The ratty collar that once hung around his neck, however, was missing.

Purcell was a proud, handsome creature who deserved a far more dignified end than he had received. Given his status in the community as a thief and a ne’er do well, Lucinda doubted that his death would command a thorough investigation. The case required a detective with a fine mind and a finer heart. Some old-fashioned ornery stubbornness wouldn’t hurt either. Lucinda wiped the tears and mud off her face with her clean sleeve as she pulled the biggest clump of flowers away from Purcell’s body so that she could survey the extent of his mortal wounds.

She steeled herself for a gruesome display of blood and entrails. Other than an occasional patch of mud, Purcell’s lanky body was untouched. She reached out to stroke the mottled orange and white fur one more time and recoiled at the hardened corpse beneath her fingertips. Purcy had been dead long enough for the warm wriggle of life and mischief to vanish from his veins. All that was left was a small broken body in the weeds. Lucinda knelt down and inspected the ground. No blood pools or torn earth. His body had hardly made an impression in the grass beneath him.

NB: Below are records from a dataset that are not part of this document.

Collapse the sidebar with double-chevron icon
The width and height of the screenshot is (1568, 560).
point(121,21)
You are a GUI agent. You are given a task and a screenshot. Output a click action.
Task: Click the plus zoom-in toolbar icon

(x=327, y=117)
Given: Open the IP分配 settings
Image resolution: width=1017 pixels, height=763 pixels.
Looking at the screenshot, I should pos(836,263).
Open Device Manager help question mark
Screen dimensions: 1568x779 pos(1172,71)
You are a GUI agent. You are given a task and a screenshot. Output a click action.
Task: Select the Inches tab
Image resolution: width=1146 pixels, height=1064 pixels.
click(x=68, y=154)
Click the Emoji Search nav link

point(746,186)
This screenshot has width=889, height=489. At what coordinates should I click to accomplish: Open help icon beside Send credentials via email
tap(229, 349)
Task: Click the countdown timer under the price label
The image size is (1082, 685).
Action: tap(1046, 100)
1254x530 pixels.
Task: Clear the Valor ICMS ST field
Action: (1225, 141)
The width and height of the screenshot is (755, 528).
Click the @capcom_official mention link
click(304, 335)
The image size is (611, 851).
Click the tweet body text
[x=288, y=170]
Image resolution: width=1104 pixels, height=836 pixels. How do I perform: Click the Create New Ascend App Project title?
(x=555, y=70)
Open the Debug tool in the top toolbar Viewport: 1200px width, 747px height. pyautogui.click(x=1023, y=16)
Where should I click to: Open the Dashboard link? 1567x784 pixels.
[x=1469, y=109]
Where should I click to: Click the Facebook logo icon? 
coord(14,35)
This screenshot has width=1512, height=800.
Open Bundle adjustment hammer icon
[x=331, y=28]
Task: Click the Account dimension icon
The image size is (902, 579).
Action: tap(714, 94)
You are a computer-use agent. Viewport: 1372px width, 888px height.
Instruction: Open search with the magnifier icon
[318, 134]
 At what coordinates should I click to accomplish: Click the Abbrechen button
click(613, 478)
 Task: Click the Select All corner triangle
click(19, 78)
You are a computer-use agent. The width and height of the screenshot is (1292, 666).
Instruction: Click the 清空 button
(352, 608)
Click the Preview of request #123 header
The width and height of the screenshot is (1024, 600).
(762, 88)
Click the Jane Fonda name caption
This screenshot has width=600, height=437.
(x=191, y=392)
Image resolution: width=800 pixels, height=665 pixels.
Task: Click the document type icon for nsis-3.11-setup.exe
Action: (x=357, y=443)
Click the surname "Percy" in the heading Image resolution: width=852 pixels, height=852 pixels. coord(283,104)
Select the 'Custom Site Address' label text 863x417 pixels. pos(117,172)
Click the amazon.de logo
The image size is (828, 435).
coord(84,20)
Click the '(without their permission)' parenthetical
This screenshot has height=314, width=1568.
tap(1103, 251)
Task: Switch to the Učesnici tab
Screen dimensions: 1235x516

In her peripheral, Lucinda caught sight of underbrush twitching against the wind.

“Who’s there?” She shouted. The twitching stilled.

Lucinda spotted a pair of human eyeballs blinking between the shadows and the branches. The forced whispers of a cornered animal counting the last seconds to his execution grew more audible with each passing moment.

“I can see you,” Lucinda said. “I can hear you too.”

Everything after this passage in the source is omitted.